*** Task inputs

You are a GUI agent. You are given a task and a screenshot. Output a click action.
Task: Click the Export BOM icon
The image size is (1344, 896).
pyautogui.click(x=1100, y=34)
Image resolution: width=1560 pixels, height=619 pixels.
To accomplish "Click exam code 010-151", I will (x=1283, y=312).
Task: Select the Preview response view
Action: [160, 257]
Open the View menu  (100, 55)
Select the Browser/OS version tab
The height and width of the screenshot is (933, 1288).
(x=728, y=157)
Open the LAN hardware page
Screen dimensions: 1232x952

******

● **Job**:
Copy out all of the data above line for line, with no changes.

● **Task result**:
You are a GUI agent. You are given a task and a screenshot. Output a click action.
Task: Click the Export BOM icon
The image size is (1344, 896).
pyautogui.click(x=1100, y=34)
Image resolution: width=1560 pixels, height=619 pixels.
To accomplish "Click exam code 010-151", I will (x=1283, y=312).
Task: Select the Preview response view
Action: [160, 257]
Open the View menu  (100, 55)
Select the Browser/OS version tab
The height and width of the screenshot is (933, 1288).
(x=728, y=157)
Open the LAN hardware page
Screen dimensions: 1232x952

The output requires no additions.